- WHAT IS BEING ASKED:
If a line in the material below has the word "profile", copy it.

- SUPPLIED RECORDS:
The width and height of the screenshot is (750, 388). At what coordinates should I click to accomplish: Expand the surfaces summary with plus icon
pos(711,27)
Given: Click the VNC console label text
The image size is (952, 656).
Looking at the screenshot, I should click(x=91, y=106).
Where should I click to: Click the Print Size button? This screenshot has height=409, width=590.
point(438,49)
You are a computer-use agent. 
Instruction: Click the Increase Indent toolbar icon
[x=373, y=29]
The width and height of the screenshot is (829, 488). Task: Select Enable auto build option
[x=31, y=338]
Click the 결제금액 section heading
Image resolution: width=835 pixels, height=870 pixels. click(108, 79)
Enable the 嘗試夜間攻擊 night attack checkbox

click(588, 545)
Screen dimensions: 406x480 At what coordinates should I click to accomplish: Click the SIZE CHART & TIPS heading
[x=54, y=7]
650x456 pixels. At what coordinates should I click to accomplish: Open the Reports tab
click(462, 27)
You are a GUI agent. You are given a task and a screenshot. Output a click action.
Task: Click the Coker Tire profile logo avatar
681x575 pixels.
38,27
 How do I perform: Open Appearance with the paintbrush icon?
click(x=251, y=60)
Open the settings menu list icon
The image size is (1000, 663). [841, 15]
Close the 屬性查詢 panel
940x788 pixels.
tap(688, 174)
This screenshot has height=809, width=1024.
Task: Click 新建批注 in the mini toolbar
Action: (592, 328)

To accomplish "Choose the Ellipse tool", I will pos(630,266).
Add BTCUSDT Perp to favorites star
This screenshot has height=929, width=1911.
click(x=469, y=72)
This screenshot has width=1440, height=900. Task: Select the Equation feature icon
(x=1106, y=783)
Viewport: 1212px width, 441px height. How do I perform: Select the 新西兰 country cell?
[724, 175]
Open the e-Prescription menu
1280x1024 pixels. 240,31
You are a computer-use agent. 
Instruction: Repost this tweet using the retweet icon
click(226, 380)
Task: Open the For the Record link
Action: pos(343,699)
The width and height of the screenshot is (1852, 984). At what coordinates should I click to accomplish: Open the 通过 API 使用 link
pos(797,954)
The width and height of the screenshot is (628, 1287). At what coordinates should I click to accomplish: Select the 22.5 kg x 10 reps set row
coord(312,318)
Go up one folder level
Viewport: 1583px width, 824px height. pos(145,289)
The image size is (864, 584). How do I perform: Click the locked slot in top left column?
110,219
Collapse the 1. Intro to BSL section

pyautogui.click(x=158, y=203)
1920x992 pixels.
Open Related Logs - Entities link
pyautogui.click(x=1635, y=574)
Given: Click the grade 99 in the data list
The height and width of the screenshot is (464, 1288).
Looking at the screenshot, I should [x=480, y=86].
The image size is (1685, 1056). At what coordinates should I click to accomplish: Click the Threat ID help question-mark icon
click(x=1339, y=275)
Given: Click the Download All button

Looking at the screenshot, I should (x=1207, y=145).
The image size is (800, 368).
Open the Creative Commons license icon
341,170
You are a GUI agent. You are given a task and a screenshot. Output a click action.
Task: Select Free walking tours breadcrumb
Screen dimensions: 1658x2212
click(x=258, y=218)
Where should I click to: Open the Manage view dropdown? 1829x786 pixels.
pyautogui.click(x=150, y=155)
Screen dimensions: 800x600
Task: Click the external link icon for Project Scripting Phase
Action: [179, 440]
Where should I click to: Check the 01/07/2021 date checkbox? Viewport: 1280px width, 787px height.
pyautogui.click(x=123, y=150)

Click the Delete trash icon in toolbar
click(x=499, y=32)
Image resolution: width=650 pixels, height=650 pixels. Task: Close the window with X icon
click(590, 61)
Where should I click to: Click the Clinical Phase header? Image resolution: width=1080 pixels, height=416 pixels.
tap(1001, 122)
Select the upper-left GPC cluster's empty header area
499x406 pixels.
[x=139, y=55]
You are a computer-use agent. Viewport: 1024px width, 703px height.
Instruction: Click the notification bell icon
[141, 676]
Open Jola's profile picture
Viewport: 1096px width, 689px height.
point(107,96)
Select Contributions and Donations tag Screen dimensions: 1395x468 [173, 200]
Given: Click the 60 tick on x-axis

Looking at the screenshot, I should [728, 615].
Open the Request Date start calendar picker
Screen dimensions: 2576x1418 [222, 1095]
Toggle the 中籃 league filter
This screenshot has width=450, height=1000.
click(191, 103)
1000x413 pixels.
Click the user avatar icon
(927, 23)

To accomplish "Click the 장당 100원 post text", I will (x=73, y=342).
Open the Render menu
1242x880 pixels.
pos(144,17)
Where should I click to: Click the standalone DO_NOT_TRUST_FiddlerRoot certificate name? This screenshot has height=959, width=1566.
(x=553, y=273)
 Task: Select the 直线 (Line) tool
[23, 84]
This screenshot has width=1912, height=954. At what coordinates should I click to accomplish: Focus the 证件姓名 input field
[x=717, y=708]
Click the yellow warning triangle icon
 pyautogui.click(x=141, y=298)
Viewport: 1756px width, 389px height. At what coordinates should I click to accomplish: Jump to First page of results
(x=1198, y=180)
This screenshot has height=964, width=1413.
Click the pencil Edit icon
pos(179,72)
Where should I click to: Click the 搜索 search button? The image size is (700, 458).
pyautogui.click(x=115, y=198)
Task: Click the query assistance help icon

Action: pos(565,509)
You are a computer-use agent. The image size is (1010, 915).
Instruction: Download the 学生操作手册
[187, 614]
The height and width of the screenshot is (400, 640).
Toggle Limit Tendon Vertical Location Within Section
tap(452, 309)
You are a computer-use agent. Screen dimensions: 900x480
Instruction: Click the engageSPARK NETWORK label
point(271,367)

- RESULT FOR THIS EXERCISE:
Task: Click the Coker Tire profile logo avatar
Open Jola's profile picture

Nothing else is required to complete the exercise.